* Provided information:
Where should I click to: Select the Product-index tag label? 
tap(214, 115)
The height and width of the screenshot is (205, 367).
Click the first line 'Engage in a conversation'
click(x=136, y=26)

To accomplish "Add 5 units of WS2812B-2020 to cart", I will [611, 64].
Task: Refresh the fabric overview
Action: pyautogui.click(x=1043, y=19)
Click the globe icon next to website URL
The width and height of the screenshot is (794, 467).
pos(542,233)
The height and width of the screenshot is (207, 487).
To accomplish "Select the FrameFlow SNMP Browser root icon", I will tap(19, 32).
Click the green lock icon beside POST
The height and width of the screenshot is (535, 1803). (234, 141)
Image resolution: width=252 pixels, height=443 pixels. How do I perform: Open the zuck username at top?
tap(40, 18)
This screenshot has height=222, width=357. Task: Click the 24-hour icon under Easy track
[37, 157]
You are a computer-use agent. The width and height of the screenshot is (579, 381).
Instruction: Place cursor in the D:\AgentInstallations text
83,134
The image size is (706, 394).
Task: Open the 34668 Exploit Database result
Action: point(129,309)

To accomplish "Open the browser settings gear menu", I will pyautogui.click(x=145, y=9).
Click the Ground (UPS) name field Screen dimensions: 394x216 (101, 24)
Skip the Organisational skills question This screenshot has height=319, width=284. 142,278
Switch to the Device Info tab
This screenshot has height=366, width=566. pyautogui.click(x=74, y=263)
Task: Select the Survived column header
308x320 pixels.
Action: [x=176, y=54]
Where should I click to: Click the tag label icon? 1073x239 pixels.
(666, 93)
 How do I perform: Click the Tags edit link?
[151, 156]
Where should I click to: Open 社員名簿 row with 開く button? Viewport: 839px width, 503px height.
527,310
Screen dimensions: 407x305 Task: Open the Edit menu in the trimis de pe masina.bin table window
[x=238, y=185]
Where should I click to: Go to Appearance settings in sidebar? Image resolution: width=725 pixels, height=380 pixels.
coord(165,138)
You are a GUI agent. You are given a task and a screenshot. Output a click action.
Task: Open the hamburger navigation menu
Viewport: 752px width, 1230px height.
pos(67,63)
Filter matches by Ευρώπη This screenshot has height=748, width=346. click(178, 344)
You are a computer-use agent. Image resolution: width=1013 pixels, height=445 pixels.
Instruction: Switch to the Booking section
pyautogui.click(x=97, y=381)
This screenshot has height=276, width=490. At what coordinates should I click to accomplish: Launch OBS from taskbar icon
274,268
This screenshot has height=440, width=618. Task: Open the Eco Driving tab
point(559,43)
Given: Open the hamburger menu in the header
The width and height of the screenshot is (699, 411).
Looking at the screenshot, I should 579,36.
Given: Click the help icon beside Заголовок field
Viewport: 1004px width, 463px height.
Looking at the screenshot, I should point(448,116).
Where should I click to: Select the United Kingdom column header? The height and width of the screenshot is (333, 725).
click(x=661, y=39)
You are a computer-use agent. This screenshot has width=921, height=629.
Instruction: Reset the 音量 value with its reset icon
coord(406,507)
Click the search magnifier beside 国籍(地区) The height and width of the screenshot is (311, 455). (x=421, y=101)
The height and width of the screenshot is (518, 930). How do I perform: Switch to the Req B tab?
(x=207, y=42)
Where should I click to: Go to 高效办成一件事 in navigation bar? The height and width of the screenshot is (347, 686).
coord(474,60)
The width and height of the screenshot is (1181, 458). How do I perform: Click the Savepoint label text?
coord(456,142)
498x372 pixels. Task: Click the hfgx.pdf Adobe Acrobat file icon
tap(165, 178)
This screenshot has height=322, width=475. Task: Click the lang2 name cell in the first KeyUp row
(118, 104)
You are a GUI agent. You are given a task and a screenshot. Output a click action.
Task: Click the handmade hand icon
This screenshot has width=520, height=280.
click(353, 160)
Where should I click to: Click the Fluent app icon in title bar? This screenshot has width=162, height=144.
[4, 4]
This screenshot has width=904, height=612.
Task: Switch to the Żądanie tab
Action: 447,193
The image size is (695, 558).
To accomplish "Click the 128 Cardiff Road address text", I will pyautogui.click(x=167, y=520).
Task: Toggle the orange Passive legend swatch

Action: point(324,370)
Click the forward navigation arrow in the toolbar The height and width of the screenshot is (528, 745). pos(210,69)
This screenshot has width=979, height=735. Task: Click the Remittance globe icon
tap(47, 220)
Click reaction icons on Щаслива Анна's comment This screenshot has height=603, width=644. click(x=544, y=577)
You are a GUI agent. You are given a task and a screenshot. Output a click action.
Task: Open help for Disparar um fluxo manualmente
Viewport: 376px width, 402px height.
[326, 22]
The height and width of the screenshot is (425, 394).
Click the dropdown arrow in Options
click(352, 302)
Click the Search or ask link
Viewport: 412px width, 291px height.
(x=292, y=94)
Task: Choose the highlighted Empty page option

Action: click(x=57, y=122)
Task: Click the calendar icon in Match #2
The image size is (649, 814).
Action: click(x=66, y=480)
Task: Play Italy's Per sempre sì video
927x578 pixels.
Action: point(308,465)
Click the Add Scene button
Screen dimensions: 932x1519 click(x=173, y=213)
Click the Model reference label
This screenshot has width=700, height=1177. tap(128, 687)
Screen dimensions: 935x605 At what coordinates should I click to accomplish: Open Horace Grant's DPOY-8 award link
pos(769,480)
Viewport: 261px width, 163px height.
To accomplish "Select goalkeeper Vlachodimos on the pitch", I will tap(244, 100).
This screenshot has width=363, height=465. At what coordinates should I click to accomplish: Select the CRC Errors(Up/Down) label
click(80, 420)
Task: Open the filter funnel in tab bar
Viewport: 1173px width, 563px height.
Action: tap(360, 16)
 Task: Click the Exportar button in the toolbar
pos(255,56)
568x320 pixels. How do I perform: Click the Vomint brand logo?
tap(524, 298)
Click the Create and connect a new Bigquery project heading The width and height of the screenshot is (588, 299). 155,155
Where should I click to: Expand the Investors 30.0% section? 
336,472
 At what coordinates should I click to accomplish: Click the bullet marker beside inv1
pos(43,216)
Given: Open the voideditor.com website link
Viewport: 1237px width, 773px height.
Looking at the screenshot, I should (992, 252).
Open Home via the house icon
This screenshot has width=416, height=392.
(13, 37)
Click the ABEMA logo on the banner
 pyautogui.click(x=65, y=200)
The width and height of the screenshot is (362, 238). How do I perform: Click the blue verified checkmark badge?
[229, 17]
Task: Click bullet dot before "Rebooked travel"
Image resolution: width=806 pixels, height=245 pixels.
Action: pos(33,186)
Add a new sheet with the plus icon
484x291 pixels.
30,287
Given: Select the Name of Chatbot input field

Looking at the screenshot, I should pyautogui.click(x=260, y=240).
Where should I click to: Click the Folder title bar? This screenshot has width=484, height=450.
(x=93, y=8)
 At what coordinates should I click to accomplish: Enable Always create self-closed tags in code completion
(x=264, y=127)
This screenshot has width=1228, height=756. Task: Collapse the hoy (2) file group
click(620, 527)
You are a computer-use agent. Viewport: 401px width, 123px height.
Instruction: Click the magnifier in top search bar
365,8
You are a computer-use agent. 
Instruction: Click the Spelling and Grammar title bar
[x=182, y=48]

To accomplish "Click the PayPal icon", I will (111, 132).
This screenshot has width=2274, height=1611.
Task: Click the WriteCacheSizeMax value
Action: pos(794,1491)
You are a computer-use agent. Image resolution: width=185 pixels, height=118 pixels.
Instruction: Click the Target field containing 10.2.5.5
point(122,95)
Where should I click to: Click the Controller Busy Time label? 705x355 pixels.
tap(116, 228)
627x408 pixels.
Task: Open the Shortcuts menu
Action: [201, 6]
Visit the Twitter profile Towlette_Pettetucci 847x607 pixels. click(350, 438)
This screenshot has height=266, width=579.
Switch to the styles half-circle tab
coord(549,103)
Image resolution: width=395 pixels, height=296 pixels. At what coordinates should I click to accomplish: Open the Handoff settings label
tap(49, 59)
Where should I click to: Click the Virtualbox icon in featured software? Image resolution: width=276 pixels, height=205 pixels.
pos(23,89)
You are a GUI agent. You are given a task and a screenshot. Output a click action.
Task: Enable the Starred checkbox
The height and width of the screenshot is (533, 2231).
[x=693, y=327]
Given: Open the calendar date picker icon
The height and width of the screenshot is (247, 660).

* What the task asks: Filter the records above for the string "help" and copy each matching line.

* Exercise answer:
Given: Click the help icon beside Заголовок field
Task: Open help for Disparar um fluxo manualmente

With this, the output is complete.